Nearly 30 years later, she danced alongside Tony Romeo for what might be the final time as she put the finishing touches on her routine for the studio’s annual dance recital Thursday at Canfield High School.
Romeo, 88, is calling it quits and will retire Thursday after teaching dance in the area for 58 years.
“He’s a classic,” Vranches said. “They don’t make them like him anymore.”
Once Vranches finished stretching, before her one-on-one with Romeo on Wednesday evening, there was no time to waste. It was right into her routine. She’s been working on it all year, a jazz number to Bon Jovi’s “It’s My Life.” The song is strong, Vranches said, and helps describe who she is as a person.

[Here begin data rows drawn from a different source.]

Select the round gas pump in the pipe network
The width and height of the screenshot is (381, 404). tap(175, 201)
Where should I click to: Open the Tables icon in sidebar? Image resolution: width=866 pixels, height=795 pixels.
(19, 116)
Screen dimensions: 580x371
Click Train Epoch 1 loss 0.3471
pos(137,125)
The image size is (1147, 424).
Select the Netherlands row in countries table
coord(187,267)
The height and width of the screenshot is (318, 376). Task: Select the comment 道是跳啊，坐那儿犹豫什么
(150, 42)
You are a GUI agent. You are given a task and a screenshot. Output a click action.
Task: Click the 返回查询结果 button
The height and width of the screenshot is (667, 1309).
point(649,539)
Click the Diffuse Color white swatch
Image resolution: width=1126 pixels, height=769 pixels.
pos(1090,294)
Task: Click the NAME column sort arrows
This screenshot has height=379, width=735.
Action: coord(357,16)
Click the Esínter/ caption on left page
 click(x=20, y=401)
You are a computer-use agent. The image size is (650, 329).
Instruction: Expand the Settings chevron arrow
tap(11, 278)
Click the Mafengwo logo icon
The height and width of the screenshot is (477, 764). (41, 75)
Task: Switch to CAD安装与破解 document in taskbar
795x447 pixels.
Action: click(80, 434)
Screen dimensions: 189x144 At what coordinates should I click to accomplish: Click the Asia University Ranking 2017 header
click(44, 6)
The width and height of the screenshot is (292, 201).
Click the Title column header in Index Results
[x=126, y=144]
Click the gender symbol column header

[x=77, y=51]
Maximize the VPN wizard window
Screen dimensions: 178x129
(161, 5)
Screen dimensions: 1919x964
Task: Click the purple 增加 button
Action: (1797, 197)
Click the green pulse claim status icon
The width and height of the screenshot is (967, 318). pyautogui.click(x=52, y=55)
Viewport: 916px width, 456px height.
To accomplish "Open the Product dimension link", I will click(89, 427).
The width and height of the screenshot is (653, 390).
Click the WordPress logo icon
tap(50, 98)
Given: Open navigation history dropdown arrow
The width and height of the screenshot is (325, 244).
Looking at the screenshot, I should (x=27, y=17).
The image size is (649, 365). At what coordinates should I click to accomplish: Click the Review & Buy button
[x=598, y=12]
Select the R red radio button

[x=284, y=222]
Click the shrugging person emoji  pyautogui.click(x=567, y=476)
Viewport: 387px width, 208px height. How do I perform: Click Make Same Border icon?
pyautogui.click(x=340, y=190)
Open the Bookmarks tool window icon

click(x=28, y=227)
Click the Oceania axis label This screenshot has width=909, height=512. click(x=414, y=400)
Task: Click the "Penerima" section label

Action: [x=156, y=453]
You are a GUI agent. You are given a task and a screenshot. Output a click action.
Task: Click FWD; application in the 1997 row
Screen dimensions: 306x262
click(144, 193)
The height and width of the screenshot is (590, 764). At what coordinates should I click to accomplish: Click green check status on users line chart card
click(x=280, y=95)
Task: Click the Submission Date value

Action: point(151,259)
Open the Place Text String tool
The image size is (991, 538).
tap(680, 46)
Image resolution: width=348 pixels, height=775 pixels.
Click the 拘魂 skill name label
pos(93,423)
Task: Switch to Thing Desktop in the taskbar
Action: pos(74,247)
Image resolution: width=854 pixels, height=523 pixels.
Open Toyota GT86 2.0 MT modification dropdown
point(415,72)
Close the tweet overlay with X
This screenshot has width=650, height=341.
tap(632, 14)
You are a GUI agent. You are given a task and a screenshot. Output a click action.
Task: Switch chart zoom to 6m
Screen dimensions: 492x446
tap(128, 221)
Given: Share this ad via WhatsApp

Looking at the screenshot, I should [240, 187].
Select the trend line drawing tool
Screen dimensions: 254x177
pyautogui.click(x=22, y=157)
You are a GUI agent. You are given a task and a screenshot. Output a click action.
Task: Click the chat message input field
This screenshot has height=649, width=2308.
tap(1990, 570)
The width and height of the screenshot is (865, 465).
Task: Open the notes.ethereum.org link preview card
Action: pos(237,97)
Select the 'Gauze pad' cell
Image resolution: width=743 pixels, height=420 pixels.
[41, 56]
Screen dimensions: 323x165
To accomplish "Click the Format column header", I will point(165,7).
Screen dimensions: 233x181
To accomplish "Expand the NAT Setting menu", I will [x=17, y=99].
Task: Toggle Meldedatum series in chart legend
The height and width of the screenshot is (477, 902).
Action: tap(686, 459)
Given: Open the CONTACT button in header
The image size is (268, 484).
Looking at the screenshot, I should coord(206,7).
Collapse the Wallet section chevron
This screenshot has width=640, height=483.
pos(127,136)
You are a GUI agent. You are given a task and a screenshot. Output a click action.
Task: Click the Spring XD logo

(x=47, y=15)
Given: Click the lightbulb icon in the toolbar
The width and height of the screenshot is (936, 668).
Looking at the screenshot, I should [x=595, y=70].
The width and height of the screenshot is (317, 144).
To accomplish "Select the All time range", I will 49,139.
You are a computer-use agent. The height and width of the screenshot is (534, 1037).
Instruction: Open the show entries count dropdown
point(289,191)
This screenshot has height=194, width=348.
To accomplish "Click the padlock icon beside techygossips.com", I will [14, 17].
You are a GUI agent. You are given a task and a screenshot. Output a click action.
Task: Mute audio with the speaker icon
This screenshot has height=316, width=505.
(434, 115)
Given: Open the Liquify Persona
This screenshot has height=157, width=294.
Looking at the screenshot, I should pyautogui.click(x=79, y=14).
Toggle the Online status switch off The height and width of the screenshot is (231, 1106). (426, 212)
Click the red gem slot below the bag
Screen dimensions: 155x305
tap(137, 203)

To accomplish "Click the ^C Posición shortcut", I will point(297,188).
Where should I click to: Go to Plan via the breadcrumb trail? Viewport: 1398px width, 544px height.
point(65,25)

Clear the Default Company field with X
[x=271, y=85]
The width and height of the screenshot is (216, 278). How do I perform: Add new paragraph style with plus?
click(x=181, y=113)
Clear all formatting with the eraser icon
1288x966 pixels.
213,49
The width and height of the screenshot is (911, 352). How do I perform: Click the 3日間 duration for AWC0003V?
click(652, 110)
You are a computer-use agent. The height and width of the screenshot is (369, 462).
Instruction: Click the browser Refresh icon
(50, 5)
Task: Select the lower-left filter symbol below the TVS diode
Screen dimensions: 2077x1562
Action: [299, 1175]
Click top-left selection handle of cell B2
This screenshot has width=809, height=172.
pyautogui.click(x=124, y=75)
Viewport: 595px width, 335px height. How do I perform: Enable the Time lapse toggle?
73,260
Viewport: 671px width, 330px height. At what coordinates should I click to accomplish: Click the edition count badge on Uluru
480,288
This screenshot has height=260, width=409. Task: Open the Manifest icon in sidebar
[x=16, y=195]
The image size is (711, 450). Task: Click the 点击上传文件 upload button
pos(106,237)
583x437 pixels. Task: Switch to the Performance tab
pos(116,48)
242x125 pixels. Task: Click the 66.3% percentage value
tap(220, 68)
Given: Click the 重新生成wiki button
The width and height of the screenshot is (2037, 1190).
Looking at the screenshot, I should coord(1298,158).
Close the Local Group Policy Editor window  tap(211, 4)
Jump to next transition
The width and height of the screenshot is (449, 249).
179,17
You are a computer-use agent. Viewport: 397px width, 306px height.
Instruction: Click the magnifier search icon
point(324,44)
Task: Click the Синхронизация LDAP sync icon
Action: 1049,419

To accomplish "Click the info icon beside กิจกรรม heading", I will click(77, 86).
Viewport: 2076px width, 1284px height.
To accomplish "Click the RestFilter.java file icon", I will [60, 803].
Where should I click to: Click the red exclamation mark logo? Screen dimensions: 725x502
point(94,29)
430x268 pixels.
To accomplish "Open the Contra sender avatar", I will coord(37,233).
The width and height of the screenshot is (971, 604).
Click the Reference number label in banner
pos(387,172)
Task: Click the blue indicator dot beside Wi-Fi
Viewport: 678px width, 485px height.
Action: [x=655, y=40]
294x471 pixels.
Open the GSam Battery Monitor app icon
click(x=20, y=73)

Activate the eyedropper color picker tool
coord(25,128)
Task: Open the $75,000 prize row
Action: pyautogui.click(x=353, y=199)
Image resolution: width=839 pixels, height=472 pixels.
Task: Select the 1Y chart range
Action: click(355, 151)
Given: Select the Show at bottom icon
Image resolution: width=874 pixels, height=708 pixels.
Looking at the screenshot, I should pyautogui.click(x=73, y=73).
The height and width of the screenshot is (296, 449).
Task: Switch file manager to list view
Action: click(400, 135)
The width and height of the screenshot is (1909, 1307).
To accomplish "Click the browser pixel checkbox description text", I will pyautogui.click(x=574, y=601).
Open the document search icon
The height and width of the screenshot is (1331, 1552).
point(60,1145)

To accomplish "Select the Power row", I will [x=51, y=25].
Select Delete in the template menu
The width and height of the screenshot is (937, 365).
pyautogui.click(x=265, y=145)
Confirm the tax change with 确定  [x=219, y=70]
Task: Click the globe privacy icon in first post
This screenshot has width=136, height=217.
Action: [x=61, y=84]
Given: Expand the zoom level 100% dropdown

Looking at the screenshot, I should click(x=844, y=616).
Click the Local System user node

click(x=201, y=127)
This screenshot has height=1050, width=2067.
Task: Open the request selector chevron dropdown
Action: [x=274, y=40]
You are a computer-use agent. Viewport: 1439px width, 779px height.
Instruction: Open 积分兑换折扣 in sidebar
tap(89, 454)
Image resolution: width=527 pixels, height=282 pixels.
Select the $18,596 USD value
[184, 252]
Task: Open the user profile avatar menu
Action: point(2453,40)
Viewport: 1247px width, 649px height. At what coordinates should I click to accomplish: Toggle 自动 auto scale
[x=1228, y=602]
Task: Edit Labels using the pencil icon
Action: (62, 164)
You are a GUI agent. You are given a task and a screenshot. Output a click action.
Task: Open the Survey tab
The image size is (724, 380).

Romeo cues the music and makes his way next to Vranches. He doesn’t miss a beat as he dances the routine with her.
The music intensifies and the sweat begins to bead on Vranches’ forehead as she prepares for a jump that she can’t seem to nail. Romeo claps his hands at her, hoping for a response.
“Can you help me with the jump?” Vranches asks Romeo.
She steps aside and Romeo crouches toward the ground, turns to his right and makes his way into the jump as if it were his routine.
“[Dancing] has kept me healthy,” Romeo said. “I love my work. That’s why I’m still here teaching.”
Vranches’ mother began taking lessons from Romeo when she was 13. Romeo then taught Vranches’ older sister, and her grandmother started bringing Vranches to the lessons shortly after.
“[Dancing] is one of the great loves of my life,” Vranches said. “Specifically, doing that with Tony.”
Romeo has taught just about every type of dance from hip-hop to ballroom. He was inspired by Fred Astaire and Gene Kelly. He loved watching and studying them in their movies and enrolled in dance lessons as a young boy in Youngstown.
“He has a reputation for being a classic and not just doing trendy things,” Vranches said. “He’s danced with some of the greats.”
Romeo stumbled upon dance after he took the wrong course at then Youngstown College. He took a shorthand business course and wasn’t familiar with the material, so he left for New York to study dance. It was there he received the best training, he said.
He’s been compared to Gene Kelly by Hollywood critics and has danced on Broadway and in other theaters across the country.
“That made my day because I think he was one of the best,” Romeo said after he was told he was another Gene Kelly.
If it weren’t for dance, Romeo doesn’t know where he would be today, he said.
“Dance has been everything for me. It’s terrific in all aspects. It keeps you young. It keeps you in physical condition,” Romeo said.
That proved to be true for Romeo. To this day he credits dance as the reason he was able to recover so quickly and without pain from open heart surgery.
He went in for the procedure on a Tuesday and was back home that Saturday, he said. The nurse told him not to wait to take his pain pills after his surgery.
“I said, ‘OK.’ I never got the pain,” Romeo said. “And that’s pretty lucky when you get open heart surgery.”
Romeo will be participating in his 58th and final recital Thursday at Canfield High School at 7:30 p.m.
“Dancing was never work to me. It was fun,” Romeo said. “Be happy and have fun. Don’t take it serious.”
After Romeo retires, Vranches said she will move on to other passions she carries with her, such as ballroom dancing.
“I can’t imagine having another experience like this with anyone else,” Vranches said.